EXCERPT PROVIDED
In [None]:
import pandas as pd
import numpy as np
from statistics import mean

from textblob_de import TextBlobDE as TextBlob

import sys
sys.path.append("GerVADER/")
import GerVADER.vaderSentimentGER as gv

from typing import Callable, List, Dict, TextIO, Tuple

# Hyperbole Feature Engineering

## Introduction

The approach which is followed in this notebook is taken from the paper "A Computational Exploration of Exaggeration" [1] 

[1] Troiano, Enrica, et al. "A computational exploration of 
exaggeration." Proceedings of the 2018 Conference on Empirical 
Methods in Natural Language Processing. 2018.

## Data

The following section gives a brief description of all the datasets that are used in this notebook

In [None]:
PATH_TO_DATA = "../../data/hyperbole_detection/"

### Hyperbole dataset

##### The dataset has been taken from the following source:

https://github.com/yunx-z/MOVER

##### The dataset has been published in this paper: 

Zhang, Yunxiang, and Xiaojun Wan. "MOVER: Mask, Over-generate and Rank for Hyperbole Generation." arXiv preprint arXiv:2109.07726 (2021).

##### Additional information

The HYPO-L dataset was translated using Google Sheets. Google Sheets has the ability to use the Google Translate API by invoking a simple function. 

This is just a temporary solution, the idea is to use a smaller but human translated dataset to train the final model. It will be interesting to compare the results which can be achieved by a model which was trained on machine translated data vs. the performance which is achieved by a model which was trained on human translated data. 

In [None]:
HYPERBOLE_DATASET = PATH_TO_DATA + "hyperbole_machine_translations.csv"

### Data which is used to compute imageability

##### The dataset has been taken from the following source: 

https://www.ims.uni-stuttgart.de/forschung/ressourcen/experiment-daten/affective-norms/

##### The dataset has been published in this paper:

Maximilian Köper, Sabine Schulte im Walde
Automatically Generated Norms of Abstractness, Arousal, Imageability and Valence for 350,000 German Lemmas
In: Proceedings of the 10th Conference on Language Resources and Evaluation (LREC). Portorož, Slovenia, May 2016.

##### Additional citings (training resource publications)

* Võ et al. (2009)
* Lahl et al. (2009)
* Kanske and Kotz (2010)
* Schmidtke et al. (2014)
* The MRC Psycholinguistic Database
* Brysbaert et al. (2014)

In [None]:
IMAGEABILITY_DATASET = PATH_TO_DATA + "imageability/affective_norms.txt"

### Data which is used to compute unexpectedness

##### The GloVe embeddings have been taken from the following source:

https://www.deepset.ai/german-word-embeddings

https://int-emb-glove-de-wiki.s3.eu-central-1.amazonaws.com/vectors.txt

##### The GloVe embeddings have been published in the following repository:

https://gitlab.com/deepset-ai/open-source/glove-embeddings-de

##### The Word2Vec embeddings have been taken from the following source:

https://www.deepset.ai/german-word-embeddings

https://int-emb-word2vec-de-wiki.s3.eu-central-1.amazonaws.com/vectors.txt

##### The Word2Vec embeddings have been published in the following repository:

https://gitlab.com/deepset-ai/open-source/word2vec-embeddings-de

In [None]:
GLOVE_VECTORS_DATASET = PATH_TO_DATA + "glove/glove_vectors.txt"

SOURCE MATERIAL

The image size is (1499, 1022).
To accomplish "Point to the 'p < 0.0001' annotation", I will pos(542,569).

SET OF TASKS
A) Translate this sentence from the hyperbole feature engineering notebook into German: "Google Sheets has the ability to use the Google Translate API by invoking a simple function."
B) Reproduce the hyperbole feature engineering notebook word for word, starting with "# Hyperbole Feature" and going on through "Language Processing. 2018.".
C) Carry on writing the hyperbole feature engineering notebook from the point where it stops.

RESPONSES FOR EACH TASK
A) Google Sheets hat die Möglichkeit, die Google Translate API durch den Aufruf einer einfachen Funktion zu verwenden.

B)
# Hyperbole Feature Engineering

## Introduction

The approach which is followed in this notebook is taken from the paper "A Computational Exploration of Exaggeration" [1] 

[1] Troiano, Enrica, et al. "A computational exploration of 
exaggeration." Proceedings of the 2018 Conference on Empirical 
Methods in Natural Language Processing. 2018.

C)
WORD2VEC_VECTORS_DATASET = PATH_TO_DATA + "word2vec/word2vec_vectors.txt"

### Data which is used to compute polarity

##### The German version of the SentiWS dataset has been taken from the following source:

https://wortschatz.uni-leipzig.de/de/download

##### The dataset has been published in the following paper:

R. Remus, U. Quasthoff & G. Heyer: SentiWS - a Publicly Available German-language Resource for Sentiment Analysis.
In: Proceedings of the 7th International Language Resources and Evaluation (LREC'10), pp. 1168-1171, 2010

In [None]:
SENTI_WS_NEGATIVE_DATASET = PATH_TO_DATA + "polarity/SentiWS_v2.0/SentiWS_v2.0_Negative.txt"
SENTI_WS_POSITIVE_DATASET = PATH_TO_DATA + "polarity/SentiWS_v2.0/SentiWS_v2.0_Positive.txt"

### Main Dataframe

The following dataframe will be used as a starting point. All the feature engineering steps will be executed on this dataframe. The current values in the dataframe will not be changed, additional columns will be added. 

In [None]:
df_hyperbole = pd.read_csv(HYPERBOLE_DATASET)

In [None]:
df_hyperbole.columns

## Feature Engineering

### Imageability

Imageability is a feature which is commonly used in metaphor detection. Troiano et al. argumented, that a speaker might try to convey strength while making use of a hyperbole. In such a situation the speaker might use a highly picturable vocabulary.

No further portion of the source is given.